本文抜粋:
'''

4)アスファルト系露出防水の劣化症状別の補修方法
 
A)ふくれ・浮き
・ふくれ部分を切り取り、下地と切り取った防水層裏面を乾燥させて、トーチバーナーであぶって押さえ密着させる。
 その上に、既存防水層各層と同じ改質アスファルトルーフィングシート類を同じ張り付け順序で張り付ける。
 
B)切り傷
・損傷部分の凸部をトーチバーナーであぶり、均し、損傷部を覆うかたちで既存防水層各層と同じ改質アスファルトルーフィングシート類を同じ張り付け順序で張り付ける。
 
C)口あき
・改質アスファルトルーフィングシート相互の口あき部分に、焼いた金ごてを差し込んで開き、トーチバーナーであぶってシート相互の改質アスファルトを溶融させて密着させ、端部をトーチバーナーで焼いた金ごてで押さえ、段差をなくす。
 
(2)パラペットの補修と防水層の再施工方法
 
1)ウレタン塗膜防水
 
①不良部分の撤去
・立上がり、平場とも重ね塗りできる健全な部分を残しウレタン塗膜防水層の不具合部分を撤去する。
 
②防水の施工
・ひび割れ処理及びプライマーを塗布する。

'''

データ抜粋:
'''

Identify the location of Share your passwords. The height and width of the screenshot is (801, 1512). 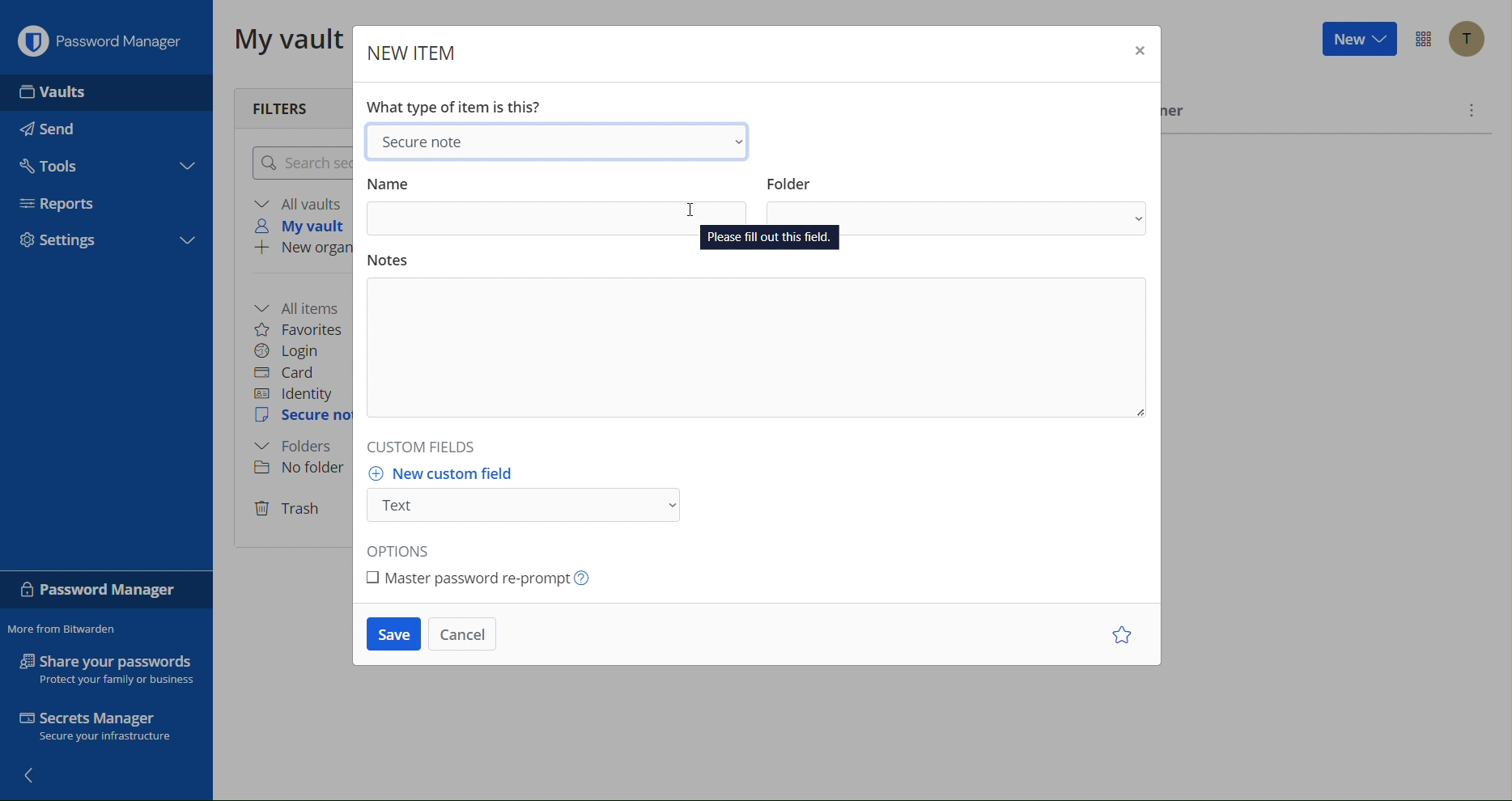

'''

取り組む課題:
(a) 防水補修の本文にある次の一文を英語に訳してください：「立上がり、平場とも重ね塗りできる健全な部分を残しウレタン塗膜防水層の不具合部分を撤去する。」
(b) 防水補修の本文のうち、「4)アスファルト系露出防水の劣化症状別の補修方法」から「ごてで押さえ、段差をなくす。」までを、末尾の語句も含めて一字も変えずに書き写してください。
資料は防水補修の本文とは無関係です。

各課題の結果:
(a) For both the upstands and the flat areas, remove the defective portions of the urethane coating waterproofing layer, leaving the sound portions that can be recoated.

(b)
4)アスファルト系露出防水の劣化症状別の補修方法
 
A)ふくれ・浮き
・ふくれ部分を切り取り、下地と切り取った防水層裏面を乾燥させて、トーチバーナーであぶって押さえ密着させる。
 その上に、既存防水層各層と同じ改質アスファルトルーフィングシート類を同じ張り付け順序で張り付ける。
 
B)切り傷
・損傷部分の凸部をトーチバーナーであぶり、均し、損傷部を覆うかたちで既存防水層各層と同じ改質アスファルトルーフィングシート類を同じ張り付け順序で張り付ける。
 
C)口あき
・改質アスファルトルーフィングシート相互の口あき部分に、焼いた金ごてを差し込んで開き、トーチバーナーであぶってシート相互の改質アスファルトを溶融させて密着させ、端部をトーチバーナーで焼いた金ごてで押さえ、段差をなくす。